In winter he shovelled snow from a long drive, then his neighbour’s drive, sometimes listening to downloaded music categorized as perfect for shovelling to, and sometimes he thought, this is what humans do. In summer he attended barbecues and nursed his second beer while his in-laws told him about property values, how they can surge at any moment and how patterns can be watched for, and often he thought, this is what humans think about. The variety of things humans did and thought about was diminishing; the anthropological perspective was becoming less engrossing, which is to say less diverting, less sustaining. Less safe.

But when his wife became pregnant, Trevor’s curiosity saved him. The question of how it was possible—whether one of those admirers at one of those barbecues had contributed something—turned out not to be nearly so interesting as the changes that came over her, over their days, nights, thoughts. Never before had Trevor been so tempted to take notes: there was so much to observe, to puzzle over. When the baby emerged, he felt utterly helpless. The midwives softly laughed at him; they thought he was a man. Holding his son, he laughed, too.

No sooner had the boy’s childhood proper began than Trevor found himself aggravated by those untruths to which he had become accustomed. The world had so much to say about and to the boy that was untrue: this was withheld, that was simplified, those were lies. Clearly disturbed by his aggravation, his wife suggested a family vacation, to let them all relax.

And there they were poolside, the boy in some activity tent with other children, and he walked to the bar to get their drinks refilled. The sun at least was honest. He was not truly relaxed but he believed he was making a decent show of it, middle-aged belly before him sure to burn. Someone was speaking next to him but not to him.
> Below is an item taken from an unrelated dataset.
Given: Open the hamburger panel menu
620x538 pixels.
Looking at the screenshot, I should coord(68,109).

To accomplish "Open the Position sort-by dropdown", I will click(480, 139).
Crowded around the bar were not just guests but a number of resort employees, all straining to see the television screen.

According to the halting news anchor, it had begun in zoos: any with even a small population of the animals found itself under attack, synchronized attacks. Not, repeat, not a hoax. Carefully planned escapes followed by. Some sort of strange weapons, it wasn’t clear what or where they had. Not a hoax. Australian authorities could not be reached for… It is unclear what… Casualties mounting at… The military has been… Anyone in a city with a zoo is advised to… Not a hoax, repeat, not a…
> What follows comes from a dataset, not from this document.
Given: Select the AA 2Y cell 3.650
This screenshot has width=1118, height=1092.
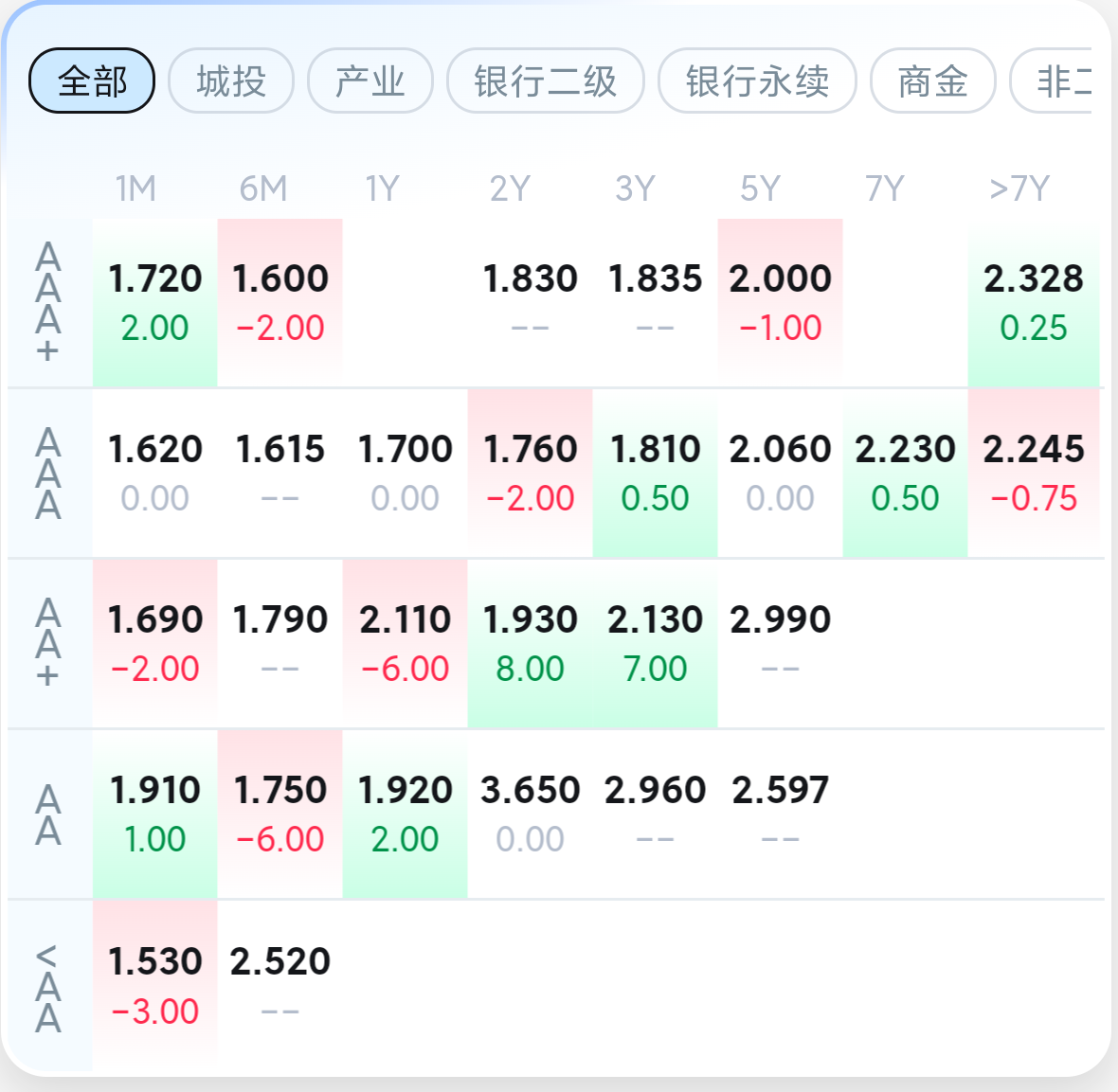Looking at the screenshot, I should pyautogui.click(x=530, y=814).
Trevor found himself staring into the pool, which was quickly emptying of swimmers. In the bored sunlight’s bouncing there he saw the face of Rhonda Federman of many years ago, the girl at his school who spoke to nobody, the one person he had never found ridiculous, though he had never figured out why. Her glare of universal reproach was now fixed on him alone.
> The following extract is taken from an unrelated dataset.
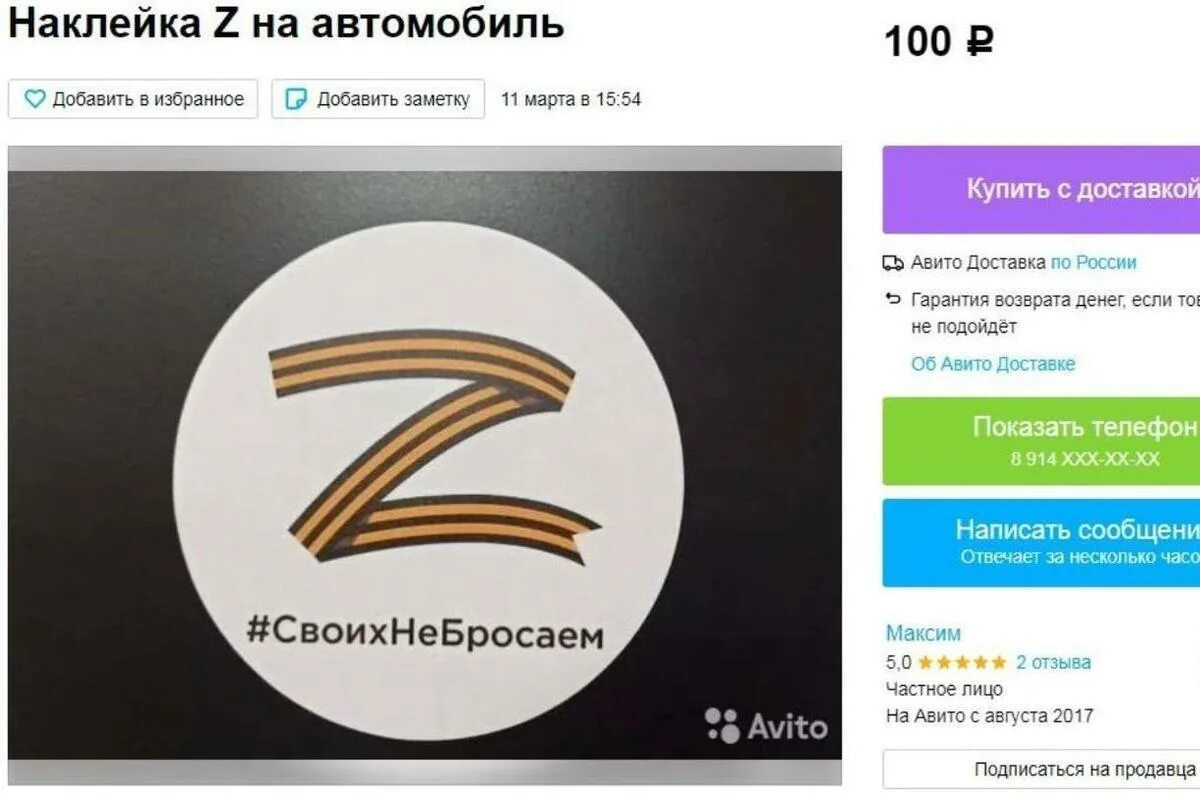Open Добавить заметку note button

pos(378,99)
A biologist was speaking on the television: at any rate, we appear to have gravely underestimated the kangaroo. The swimming pool was now just a pool, not a swimming pool at all, because it had no swimmers, and the water in the pool cannot be said to be swimming, nor for that matter can any pool rightly be called a swimming pool because it does not swim, and with what justice, with what fucking justice should something be labelled for what others may do to it or in it?

This, he found, he was yelling at his wife. Momentarily, she was gone. Rhonda Federman and everyone else were gone. The sun was still there. The atoms, mostly empty space, were even more spaciously empty than it had been explained.